**QUOTED TEXT**
▬▬▬
Skip to main content

A simple NLP utility library

Project description

HubNLP Documentation

Introduction

HubNLP is a simple, user-friendly NLP utility library designed to make NLP tasks easier and more accessible. It includes functions for Named Entity Recognition (NER), word feature extraction, attention-based models, and more.


Installation

You can install HubNLP via pip:

pip install HubNLP

Functions and Features

1. print_developer_info()

Prints the information about the developer of the library.

Usage:

from HubNLP import print_developer_info

print_developer_info()

Output:

Developer: Self-nasu
Library: HubNLP
Email: nexiotech.2024@gmail.com

2. print_library_tagline()

Prints the tagline or description of the library.

Usage:

from HubNLP import print_library_tagline

print_library_tagline()

Output:

HubNLP - A simple NLP utility library

3. load_ner_data(file_path)

Loads NER data in CoNLL format (which includes words, part-of-speech tags, and NER tags).

Arguments:

  • file_path (str): The path to the CoNLL format text file.

Returns:

A list of sentences, where each sentence is represented as a list of tuples (word, pos, ner).

Usage:

from HubNLP import load_ner_data

file_path = "path/to/conll_file.txt"
sentences = load_ner_data(file_path)

print(sentences)

Example Output:

[[("John", "NNP", "B-PER"), ("Smith", "NNP", "I-PER")],
 ["London", "NNP", "B-LOC"]]

4. extract_word_features(sentence, index)

Extracts features for a specific word in a sentence for NLP tasks (e.g., NER or POS tagging).

Arguments:

  • sentence (list): A list of tuples representing a sentence, where each tuple contains (word, POS, [optional] NER tag).
  • index (int): The index of the word in the sentence for which features are to be extracted.

Returns:

A dictionary containing features for the word.

Usage:

from HubNLP import extract_word_features

sentence = [("John", "NNP"), ("is", "VBZ"), ("running", "VBG")]
features = extract_word_features(sentence, 2)

print(features)

Example Output:

{
    'word': 'running',
    'postag': 'VBG',
    'is_upper': False,
    'is_title': False,
    'is_digit': False,
    '-1:word': 'is',
    '-1:postag': 'VBZ',
    'BOS': False,
    '+1:word': '',
    '+1:postag': '',
    'EOS': True
}

5. AttentionLayer Class

Defines a custom attention layer that applies a Bi-directional LSTM followed by an attention mechanism.

Usage:

from HubNLP import AttentionLayer
import tensorflow as tf
from tensorflow.keras.layers import Input, Embedding, Dense, Bidirectional, LSTM

# Example to use AttentionLayer
class CustomModel(tf.keras.Model):
    def __init__(self, vocab_size, embedding_dim, max_seq_len, lstm_units):
        super(CustomModel, self).__init__()
▬▬▬
**GIVEN DATA**

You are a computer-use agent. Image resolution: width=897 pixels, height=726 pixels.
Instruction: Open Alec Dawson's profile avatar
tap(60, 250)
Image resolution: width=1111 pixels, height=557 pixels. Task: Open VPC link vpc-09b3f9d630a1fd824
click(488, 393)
▬▬▬
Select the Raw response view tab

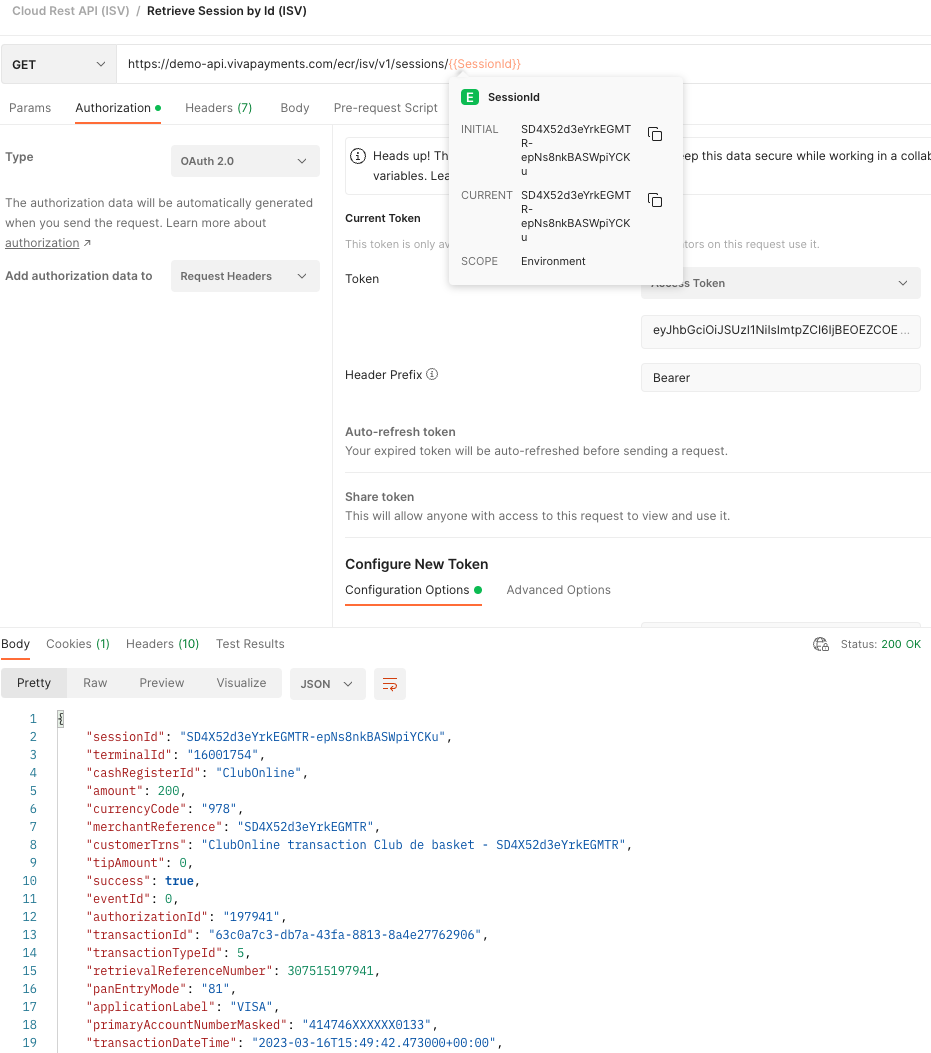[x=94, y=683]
▬▬▬
**PROBLEM DETAILS**
Carry on with the HubNLP documentation from the line `super(CustomModel, self).__init__()` onward.

**EXERCISE RESULT**
        self.embedding = Embedding(input_dim=vocab_size, output_dim=embedding_dim, input_length=max_seq_len)
        self.attention_layer = AttentionLayer(lstm_units)
        self.dense = Dense(64, activation='relu')
        self.output_layer = Dense(4, activation='softmax')  # For 4-class classification
    
    def call(self, inputs):
        review_input, aspect_input = inputs
        review_embedded = self.embedding(review_input)
        aspect_embedded = self.embedding(aspect_input)
        context_vector = self.attention_layer([review_embedded, aspect_embedded])
        x = self.dense(context_vector)
        return self.output_layer(x)

6. build_attention_model(vocab_size, embedding_dim, max_seq_len, lstm_units)

Builds a model architecture with an attention mechanism for tasks like aspect-based sentiment analysis.

Arguments:

  • vocab_size (int): The size of the vocabulary.
  • embedding_dim (int): The dimensionality of the embedding layer.
  • max_seq_len (int): The maximum sequence length for input.
  • lstm_units (int): The number of units in the Bi-directional LSTM layer.

Returns:

A compiled Keras model.

Usage:

from HubNLP import build_attention_model

vocab_size = 5000  # Size of the vocabulary
embedding_dim = 128  # Dimensionality of embeddings
max_seq_len = 100  # Max sequence length
lstm_units = 64  # Number of LSTM units

model = build_attention_model(vocab_size, embedding_dim, max_seq_len, lstm_units)

# Compile the model
model.compile(optimizer='adam', loss='categorical_crossentropy', metrics=['accuracy'])

# Print model summary
model.summary()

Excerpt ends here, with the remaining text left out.